アルボムッレ・スマナサーラ

【スマナサーラ長老に聞いてみよう!】 

    皆さんからのさまざまな質問に、初期仏教のアルボムッレ・スマナサーラ長老がブッダの智慧で答えていくコーナーです。日々の生活にブッダの智慧を取り入れていきましょう。今日のテーマは正しい道を歩もうと思ったときの「良い楽しみ」についてです。


[Q]

    人が本能(存在欲)で楽しいと感じることは煩悩で、それに耽ると堕落していくと聞きました。正しい道を進もうと思った時、どういったことが楽しみになるのでしょうか?    今まではテレビを見て楽しいとか、美味しいものを食べて幸せだと感じていたのですが、本能に逆らって「こころを成長させる」ことにおいて、楽しみはどこに見出せるのでしょう?

[A]

■充実感という楽しみ

    人間には、成長してやり遂げたという「充実感」が楽しみになるのです。

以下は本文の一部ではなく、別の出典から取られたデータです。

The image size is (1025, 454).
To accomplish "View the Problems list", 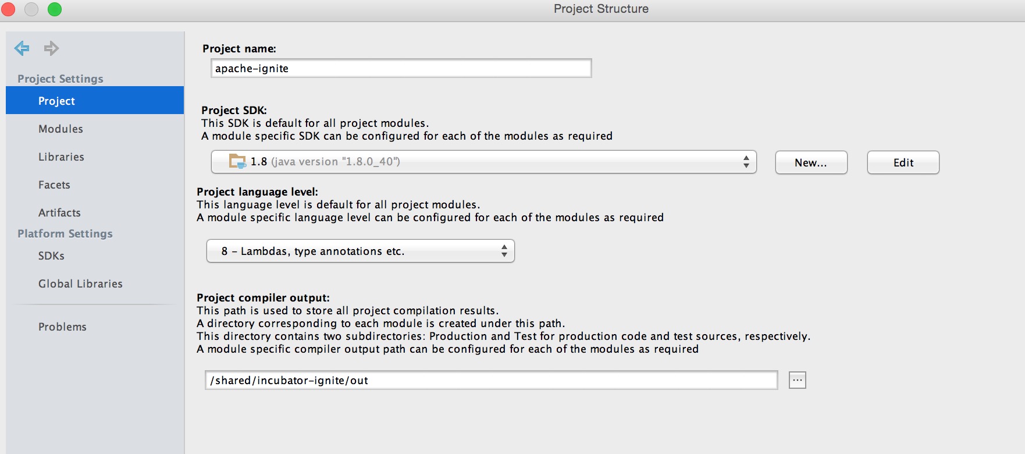I will point(62,327).
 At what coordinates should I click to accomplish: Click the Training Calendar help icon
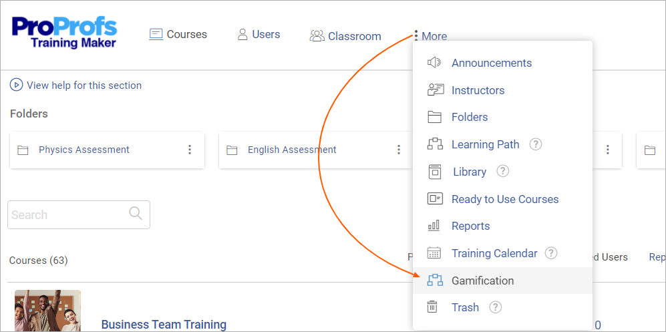tap(551, 253)
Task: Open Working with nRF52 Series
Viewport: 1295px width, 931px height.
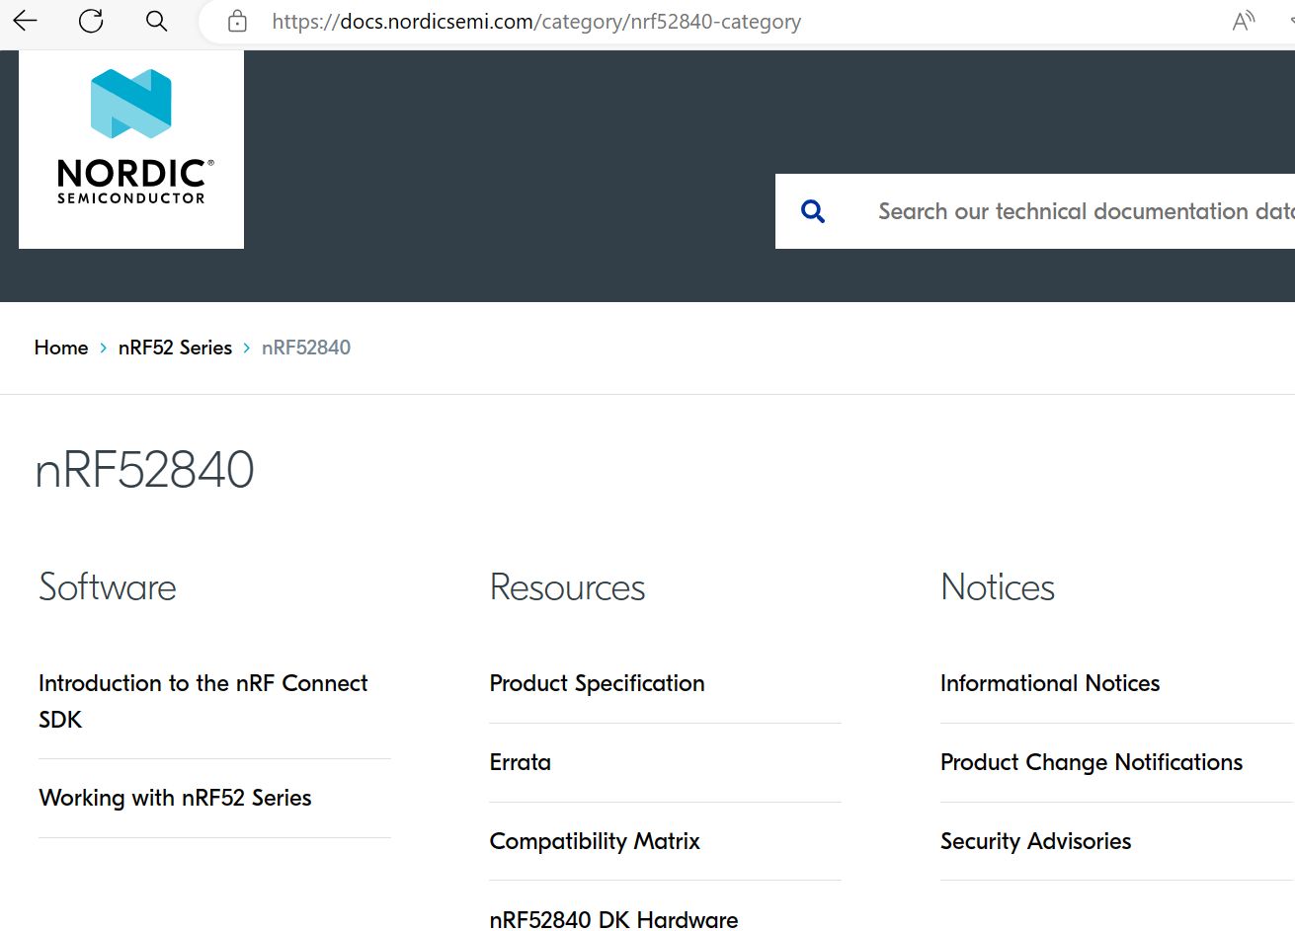Action: [x=175, y=798]
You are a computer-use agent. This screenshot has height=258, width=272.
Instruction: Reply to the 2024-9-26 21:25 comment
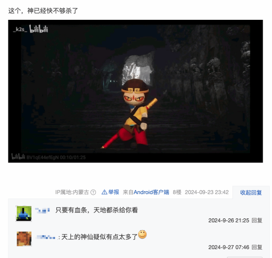[257, 220]
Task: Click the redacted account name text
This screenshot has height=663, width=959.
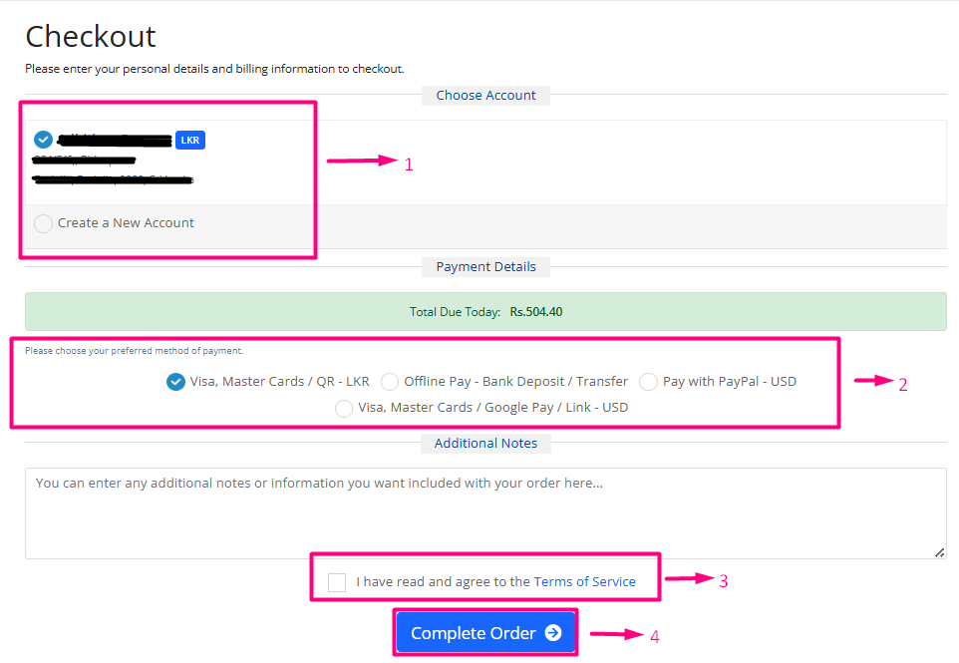Action: click(115, 140)
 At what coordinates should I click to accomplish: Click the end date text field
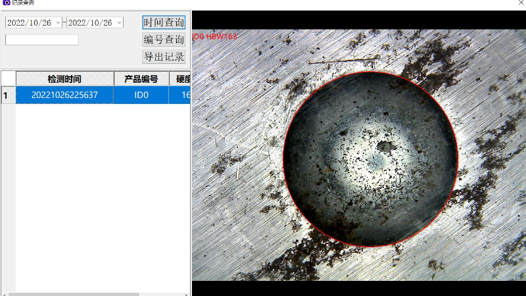tap(90, 22)
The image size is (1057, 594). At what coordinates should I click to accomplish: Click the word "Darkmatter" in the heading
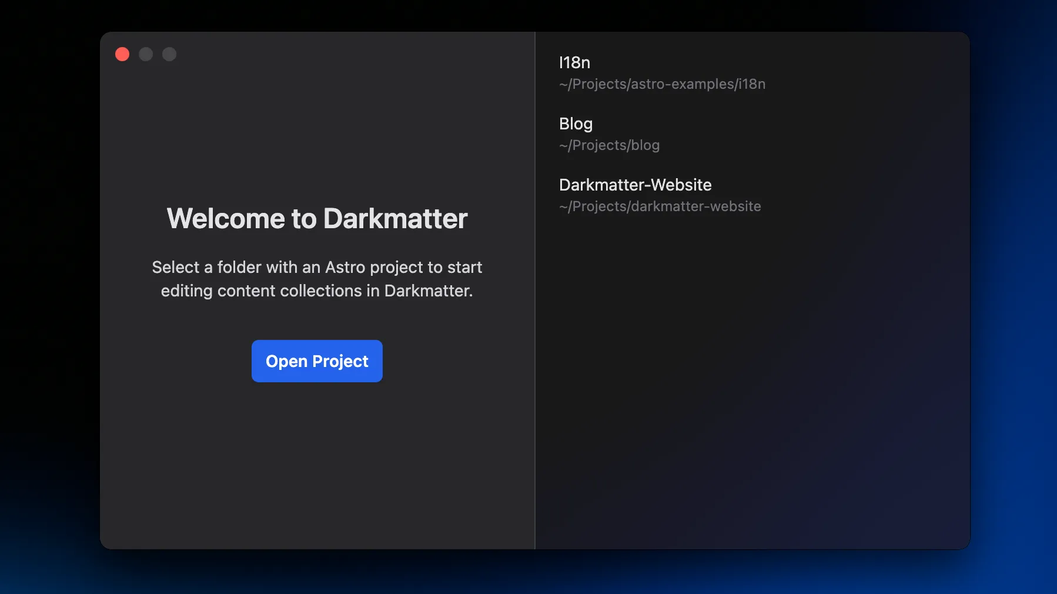(x=395, y=219)
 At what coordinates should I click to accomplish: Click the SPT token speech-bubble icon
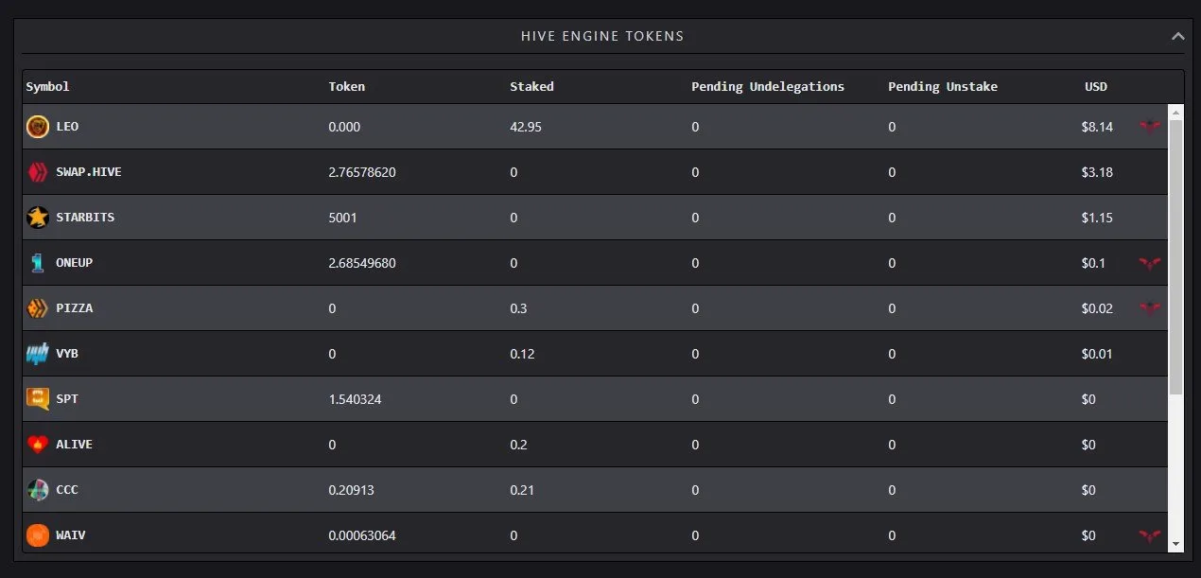click(x=38, y=399)
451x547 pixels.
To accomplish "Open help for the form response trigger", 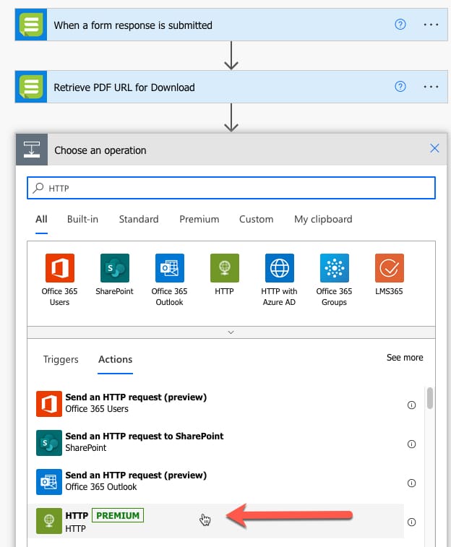I will (400, 25).
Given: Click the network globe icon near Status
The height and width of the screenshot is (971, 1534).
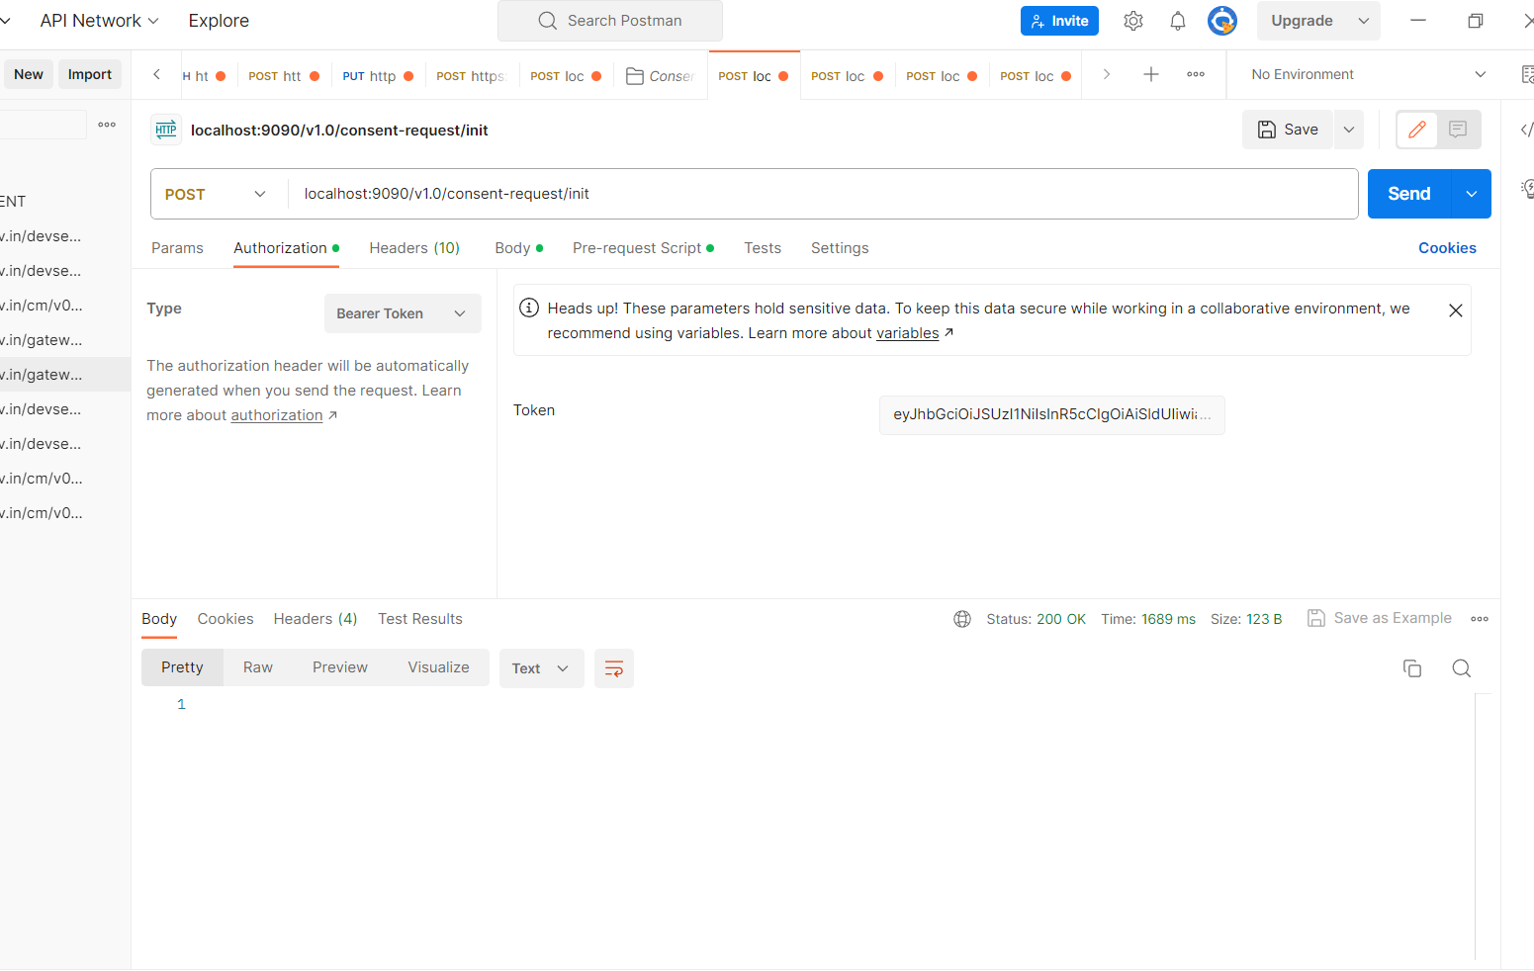Looking at the screenshot, I should (961, 619).
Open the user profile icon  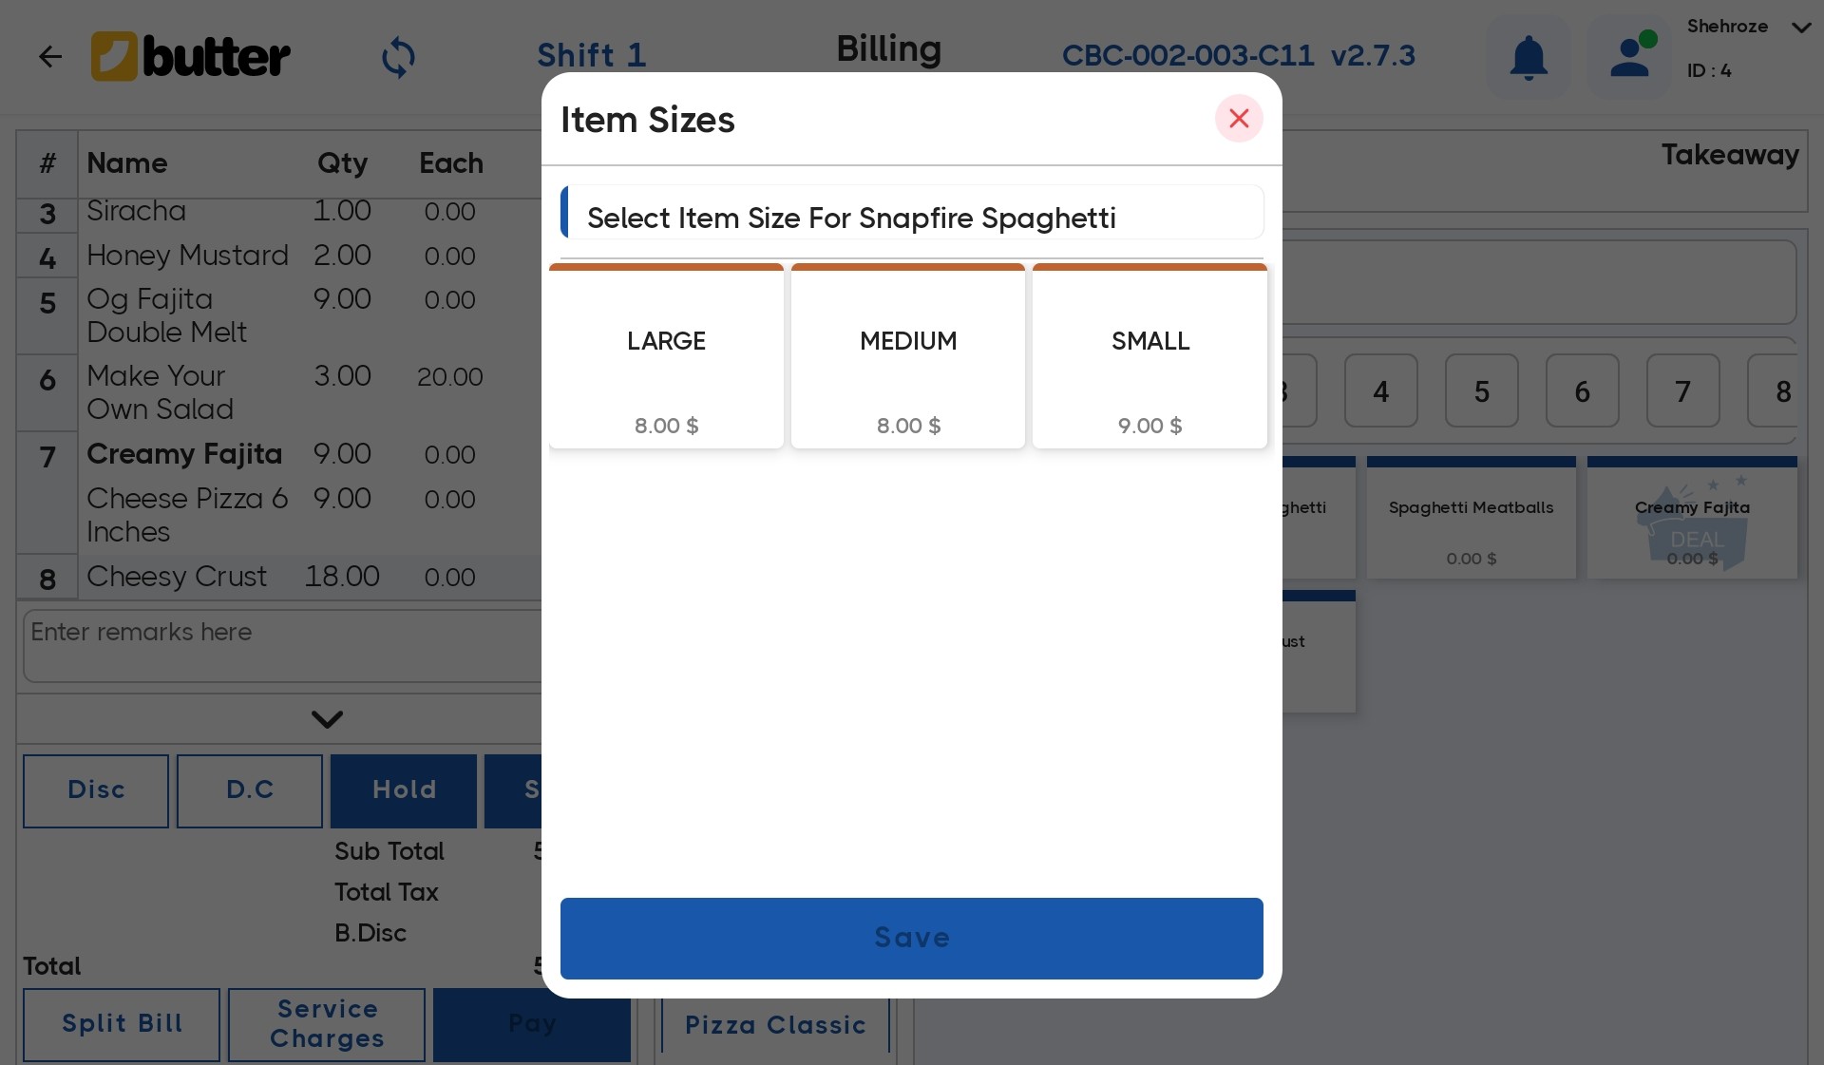point(1628,56)
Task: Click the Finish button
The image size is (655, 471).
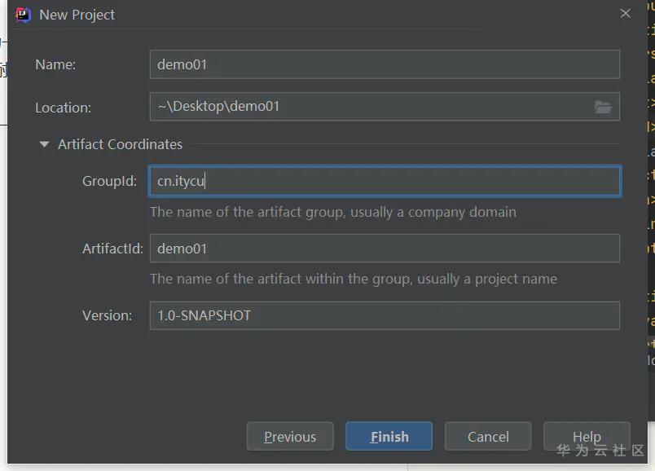Action: coord(389,436)
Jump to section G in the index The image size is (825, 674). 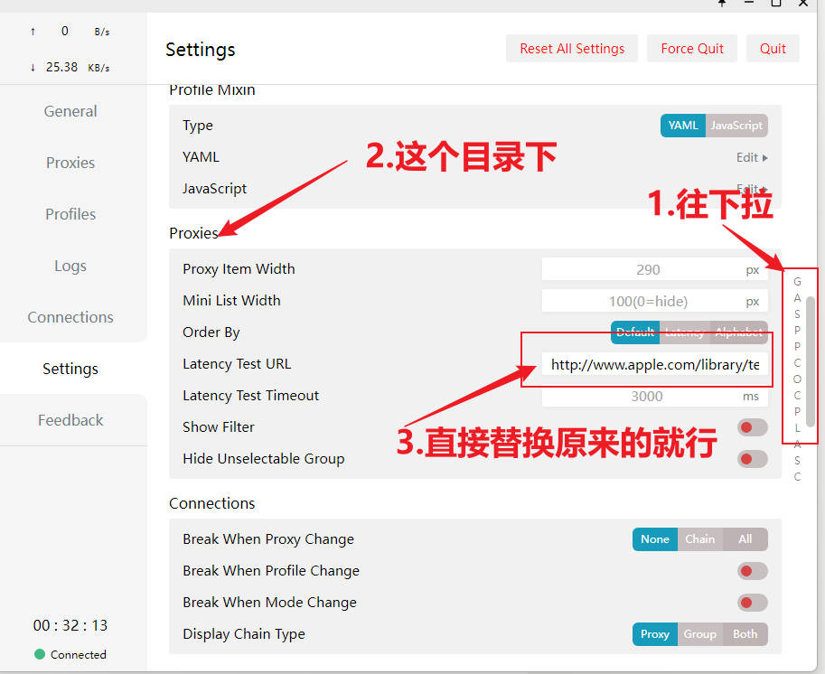coord(797,282)
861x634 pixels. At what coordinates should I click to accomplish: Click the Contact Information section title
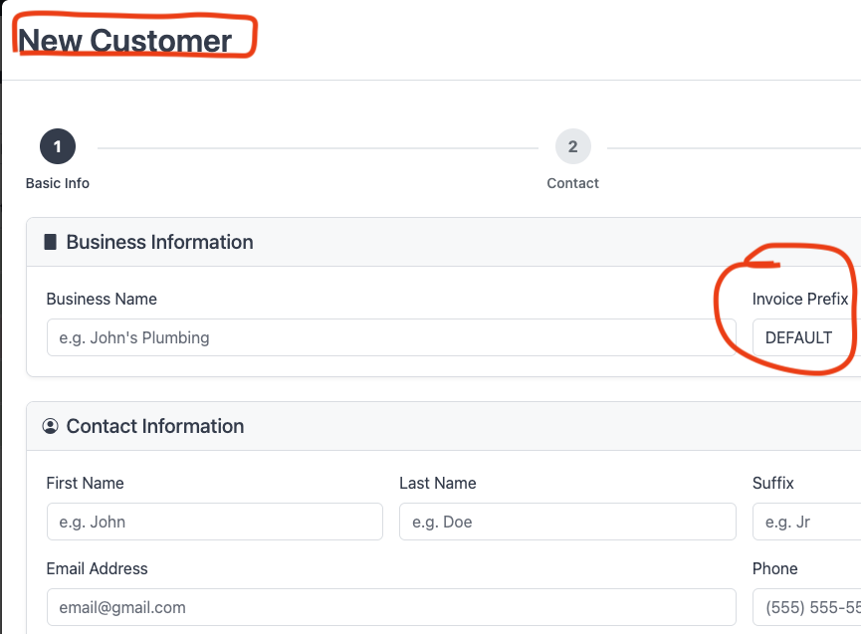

例えばスポーツ選手はものすごく苦労して、遊ぶことも止めて、好きな食べ物も制限し、朝から晩までコーチに怒鳴られ叱られ、精密にあらゆる練習を繰り返して大会に出場します。ただ代表選手に選ばれただけでも楽しくなります。それは酒を飲んで得られる楽しみとは違う楽しみです。「やった」「充実した」という喜びです。
    もしメダルでも取れたなら、さらにすごい充実感が起こるのです。「頑張ったぞ」という楽しみです。そのように正しい楽しみというのは、何かを頑張って「やり遂げた」ということなのです。それが、自分を幸せにする、こころを向上させる本物の幸福です。本能が求める貪瞋痴(むさぼり、怒り、無知の三毒)の毒を撒き散らす楽しみとは違った、正しい楽しみが別にあるのです。

■有意義なことをする

    例えばテレビを見れば見るほど、どんどん落ち込んでしまいます。時間が無駄になってしまうのです。勉強する時間や寝る時間も失ってしまうことになります。損ばっかりです。テレビを見ながら自分がその時間に見合ったものが得られるのかというと何もありません。本能に任せると、テレビが見たい、酒が飲みたい、美味しいものが食べたい、長く寝たい、怠けたいとか、いろいろと貪瞋痴(むさぼり、怒り、無知の三毒)の毒が出てきます。
    そうではなく、有意義なことをやりましょう。少しキツイかもしれません。しかし、何かをやり遂げたら、「やりました!」「完了しました」と充実した楽しみを感じられるのです。英語の勉強は面倒でつまらないのですが、世の中には英語検定などの試験があって、頑張ってそれに合格すると楽しみを感じるのです。そういうように、楽しみには差があることを憶えておいてください。